L’État indien du Bihar, l’un des plus peuplés et les plus pauvres du pays, s’apprête à vivre des élections décisives marquées par une forte défiance de la population envers le gouvernement fédéral dirigé par le Premier ministre Narendra Modi. À l’approche du scrutin, les électeurs expriment une colère croissante face au chômage persistant et à des soupçons d’irrégularités sur les listes électorales, malgré les efforts affichés par le Bharatiya Janata Party (BJP) pour séduire l’électorat.
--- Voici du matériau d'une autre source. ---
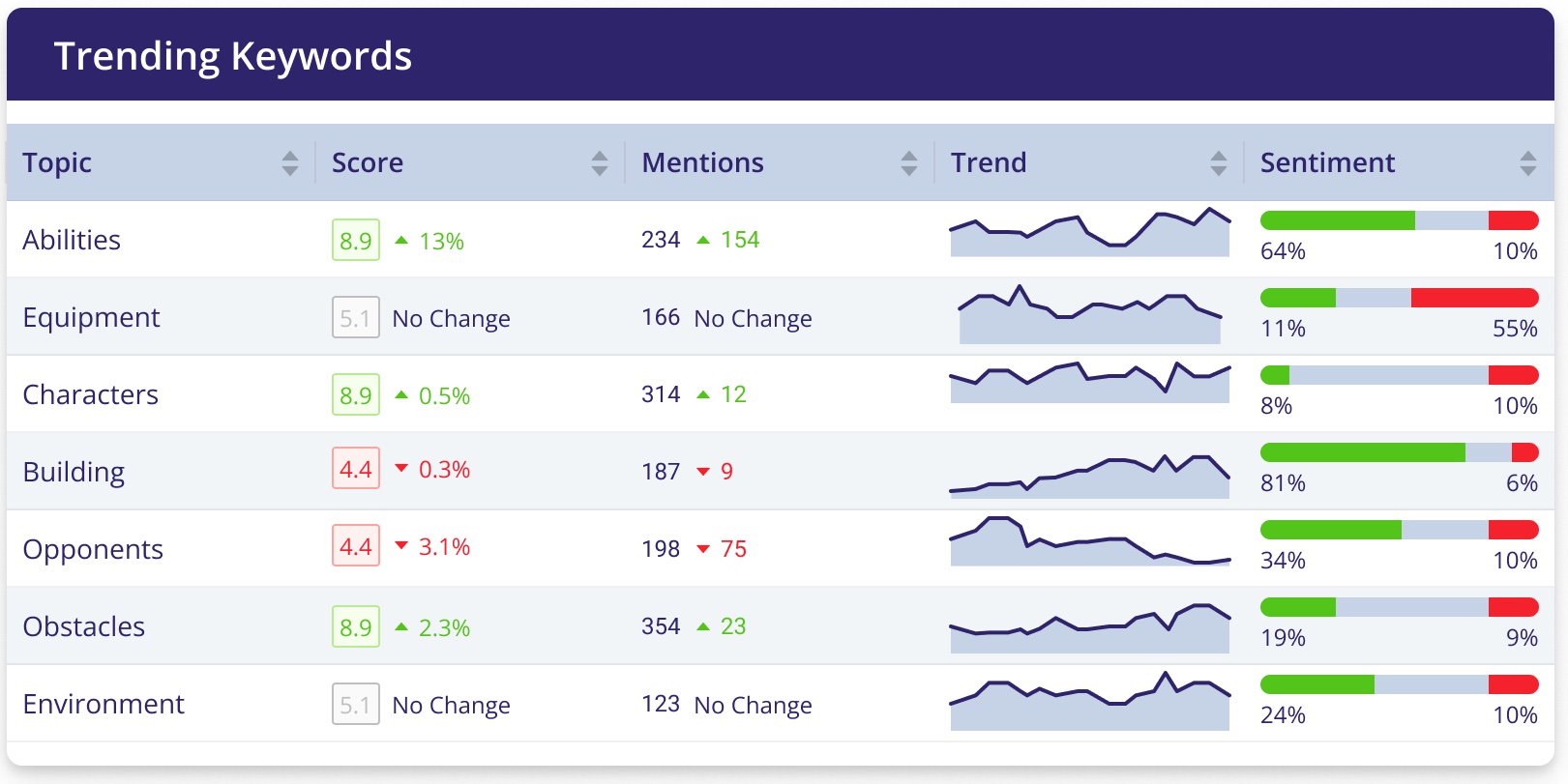The height and width of the screenshot is (784, 1568).
Task: Click the sort arrows in Mentions column
Action: (x=909, y=163)
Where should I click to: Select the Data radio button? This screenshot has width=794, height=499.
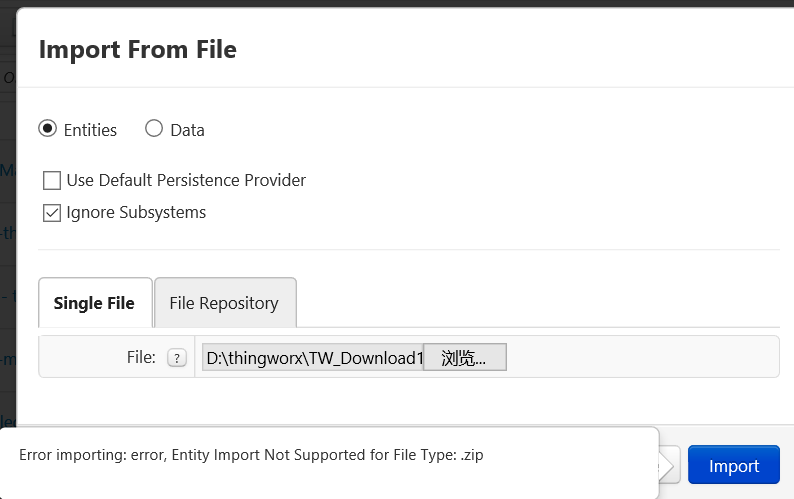pyautogui.click(x=154, y=129)
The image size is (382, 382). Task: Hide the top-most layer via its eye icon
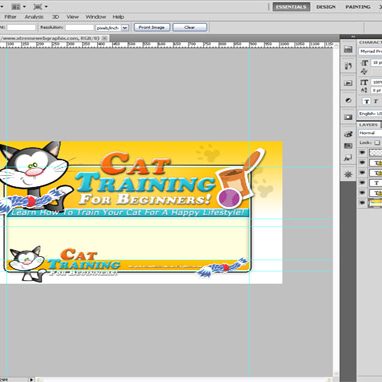tap(362, 153)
Le Bihar revêt une importance stratégique pour la stabilité de la coalition de Modi au niveau national. Une contre-performance dans cet État pourrait fragiliser son assise politique, notamment à l’approche des élections générales. La situation économique reste un point de tension majeur : de nombreux jeunes diplômés se disent déçus par l’absence de débouchés professionnels, malgré les promesses de développement faites par le gouvernement.
Autre donnée déterminante : la migration massive des hommes vers d’autres régions pour trouver du travail rend les femmes électrices cruciales dans ce scrutin. Les partis rivalisent donc de propositions ciblées pour séduire cet électorat féminin, souvent plus accessible dans les campagnes électorales locales.
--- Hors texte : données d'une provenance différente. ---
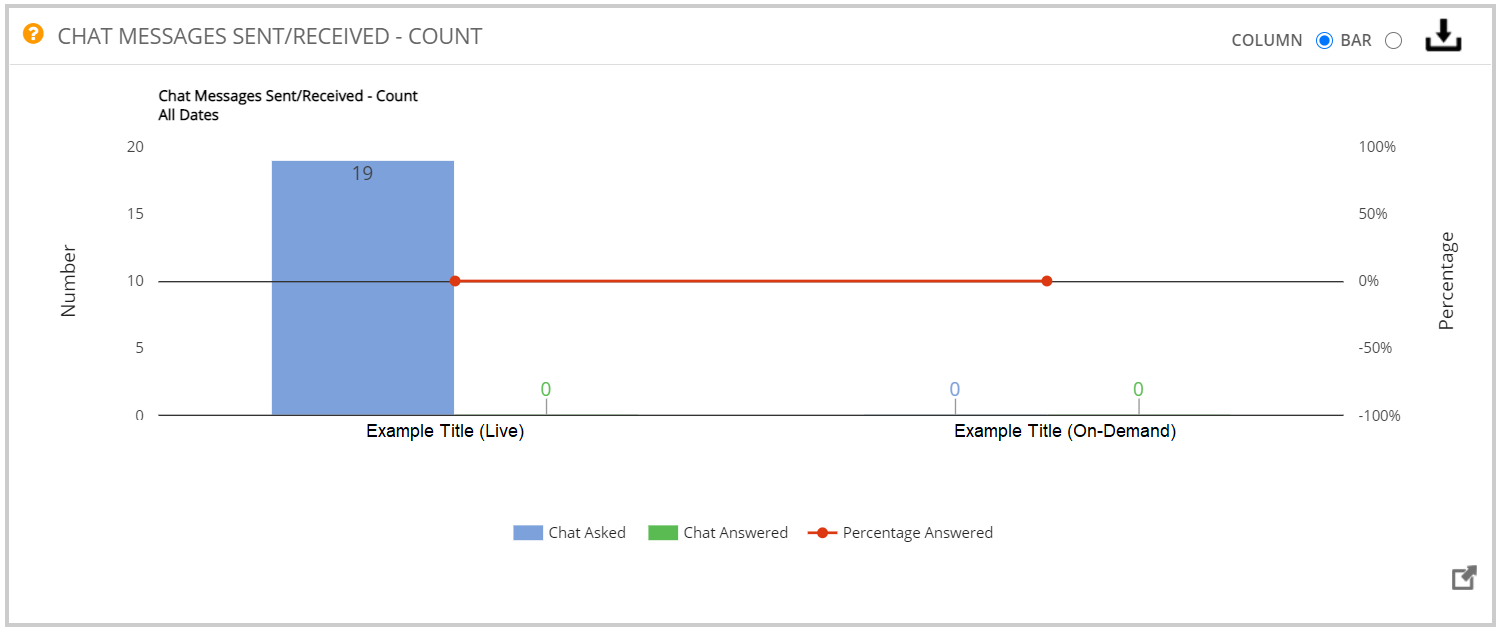Click the red Percentage Answered legend marker
The image size is (1497, 631).
[x=822, y=533]
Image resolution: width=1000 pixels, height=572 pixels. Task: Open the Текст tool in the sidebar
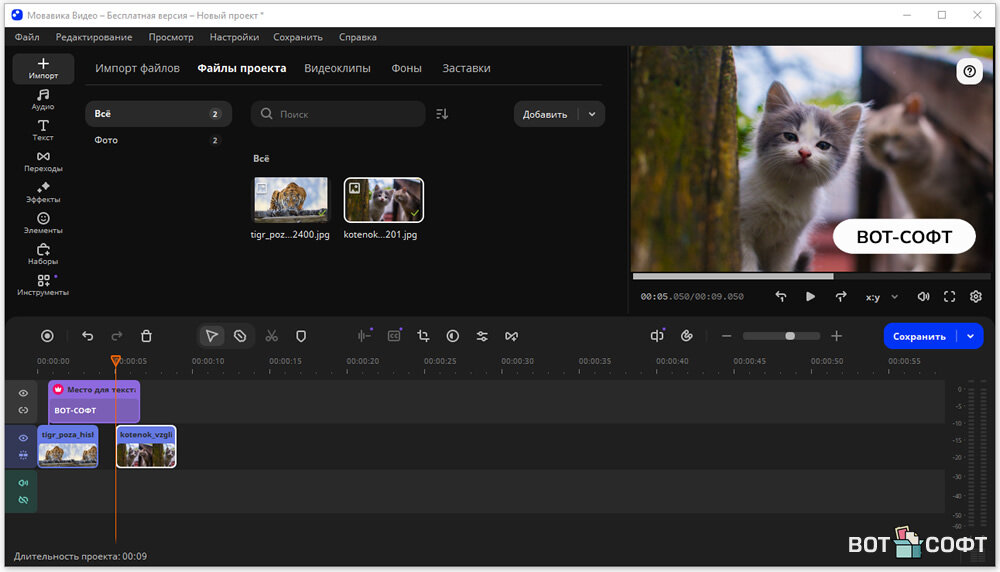[43, 130]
Enfin, des doutes planent sur la fiabilité des listes électorales, avec des allégations d’omissions et de doublons signalées par plusieurs groupes de surveillance. Cette situation alimente un climat de méfiance à l’égard des institutions, alors que le BJP tente de maintenir sa position dominante dans un État historiquement instable et politiquement imprévisible.
Ces élections s’annoncent ainsi comme un test grandeur nature pour Narendra Modi et son parti, confrontés à une population en attente de résultats concrets et d’une gouvernance plus transparente.